Firefox Sidebar and Vertical tabs: try them out

Overall reaction

  • Many are pleased Firefox is finally experimenting with native vertical tabs, calling it long‑overdue and a potential “easy win.”
  • Others find the current Nightly implementation too immature or underpowered compared to existing extensions and rival browsers.

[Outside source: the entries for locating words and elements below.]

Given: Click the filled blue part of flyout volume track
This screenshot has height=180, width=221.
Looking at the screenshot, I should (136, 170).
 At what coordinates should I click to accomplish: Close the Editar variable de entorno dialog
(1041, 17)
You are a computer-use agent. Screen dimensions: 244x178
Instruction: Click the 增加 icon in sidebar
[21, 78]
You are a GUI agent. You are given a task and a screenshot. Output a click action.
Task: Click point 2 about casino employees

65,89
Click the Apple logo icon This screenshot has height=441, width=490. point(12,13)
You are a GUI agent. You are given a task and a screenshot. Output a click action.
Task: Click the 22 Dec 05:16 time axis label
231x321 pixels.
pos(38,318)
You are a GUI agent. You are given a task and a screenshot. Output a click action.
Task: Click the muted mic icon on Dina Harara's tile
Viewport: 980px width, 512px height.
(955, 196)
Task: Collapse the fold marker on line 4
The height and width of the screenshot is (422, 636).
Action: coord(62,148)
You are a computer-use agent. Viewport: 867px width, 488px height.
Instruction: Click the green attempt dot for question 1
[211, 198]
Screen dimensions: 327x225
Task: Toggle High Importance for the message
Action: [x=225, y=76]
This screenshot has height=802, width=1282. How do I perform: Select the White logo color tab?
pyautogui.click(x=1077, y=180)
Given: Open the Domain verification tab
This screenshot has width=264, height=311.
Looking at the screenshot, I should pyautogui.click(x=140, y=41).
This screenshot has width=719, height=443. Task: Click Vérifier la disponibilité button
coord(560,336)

Implementation status & UX issues

  • Feature is currently Nightly‑only and somewhat buggy: sidebar toggles reset, pinned tabs reportedly disappear after restart, sidebar sometimes fails to open.
  • By default, vertical tabs show only favicons, which several find unusable for large tab counts; there is a way to expand to show titles, but it’s non‑obvious.
  • Some report the top tab bar or title bar still consuming vertical space, especially on macOS; others note there is now a toggle to hide the horizontal tab bar.
  • Tabs are “chunky,” sidebar width is fixed, and there is no nesting/tree view yet.

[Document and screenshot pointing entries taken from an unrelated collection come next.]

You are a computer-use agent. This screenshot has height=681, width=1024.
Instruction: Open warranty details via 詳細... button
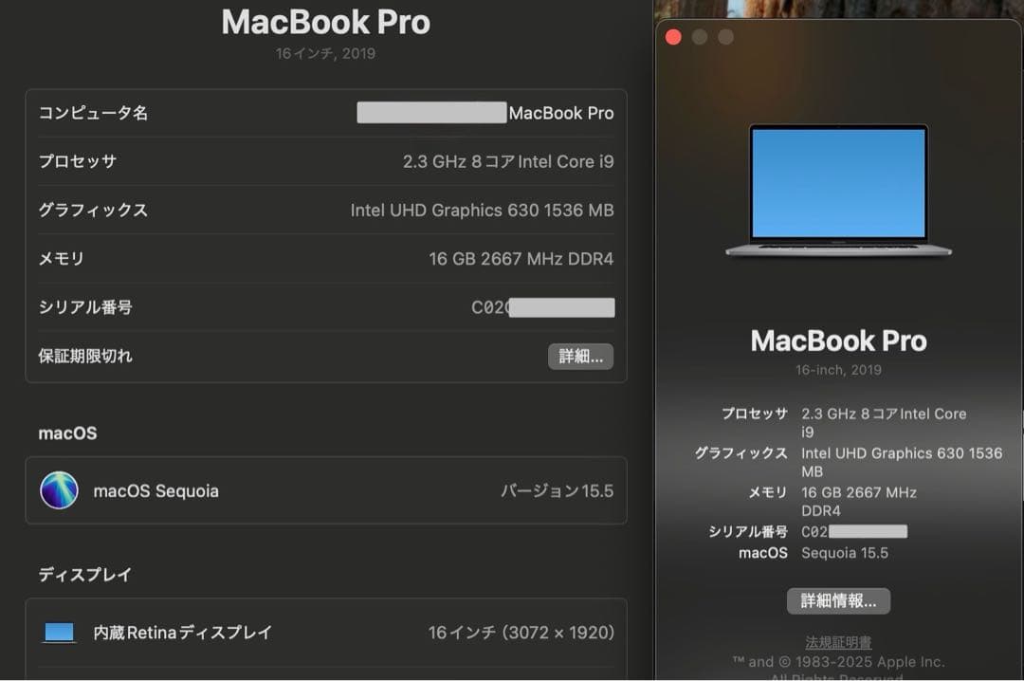[x=580, y=356]
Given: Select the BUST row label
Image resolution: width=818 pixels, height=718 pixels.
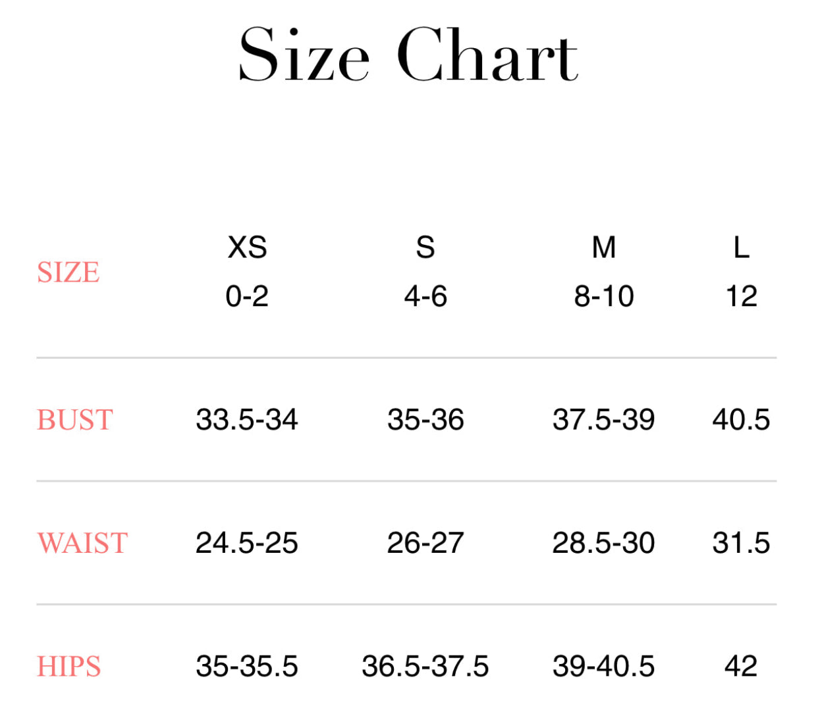Looking at the screenshot, I should (74, 420).
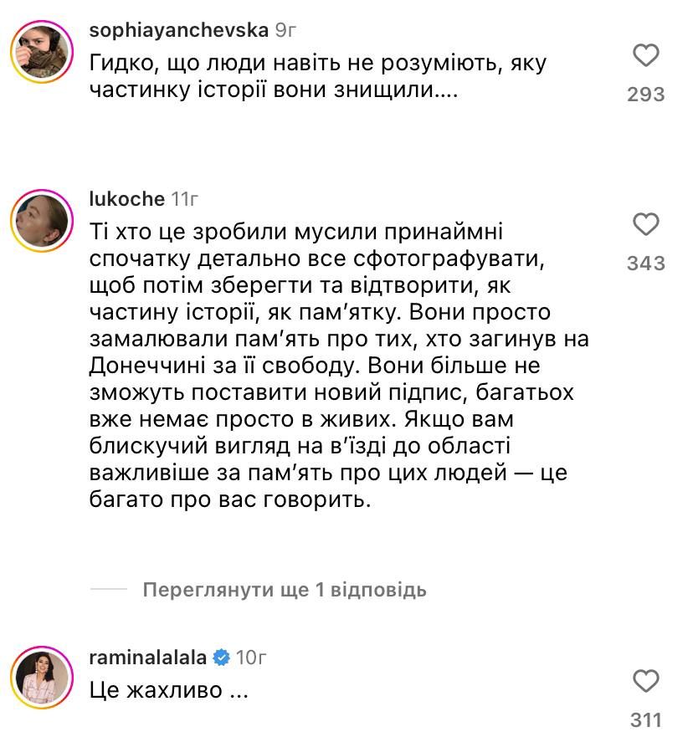Image resolution: width=693 pixels, height=732 pixels.
Task: Click the "9г" timestamp
Action: [x=286, y=31]
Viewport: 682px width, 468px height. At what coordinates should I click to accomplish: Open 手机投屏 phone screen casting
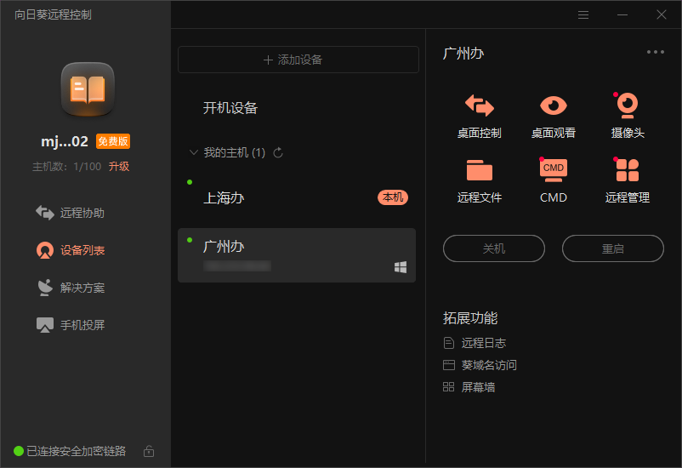82,325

Comparison with extensions and other browsers

  • Power users say Tree Style Tab, Sidebery, Simple Tab Groups, and similar addons are still far superior:
    • Support nested tree hierarchies, panes, auto‑grouping, integration with containers, memory management, and extensive customization.
  • Some hope the native feature will at least:
    • Provide a non‑hacky way to disable the horizontal tab bar.
    • Expose better APIs so advanced extensions can integrate more cleanly.
  • Several note that Edge, Vivaldi, Brave, Arc, and Safari already offer vertical tabs, groups, or workspaces; some see Firefox as “catch‑up,” not innovation.

Why vertical tabs?

  • Pro‑vertical arguments:
    • Modern screens have more horizontal than vertical space; vertical tabs free vertical pixels.
    • Easier to show long titles and many tabs with readable text.
    • Natural fit for hierarchies and grouping, similar to file explorers.
  • Counter‑arguments:
    • Horizontal tab crowding acts as a useful signal to close tabs.
    • Switching between vertical and horizontal paradigms across apps feels inconsistent for some.

Tab groups, workspaces, and split view

  • Very strong demand for:
    • Native tab groups/workspaces with hiding, hierarchical organization, and integration with containers.
    • Sync and restore of entire groups/workspaces across devices, not just individual tabs.
    • Native split‑pane/split‑screen browsing; some prefer to rely on OS window managers instead.

Meta: Firefox direction

  • Some welcome renewed UI experimentation after a perceived period of stagnation.
  • Others fear disruptive redesigns and prefer a stable, minimal UI.
  • A few question the timing relative to recent controversy about Firefox’s advertising/surveillance features; the actual development start is mentioned as recent but predating that debate.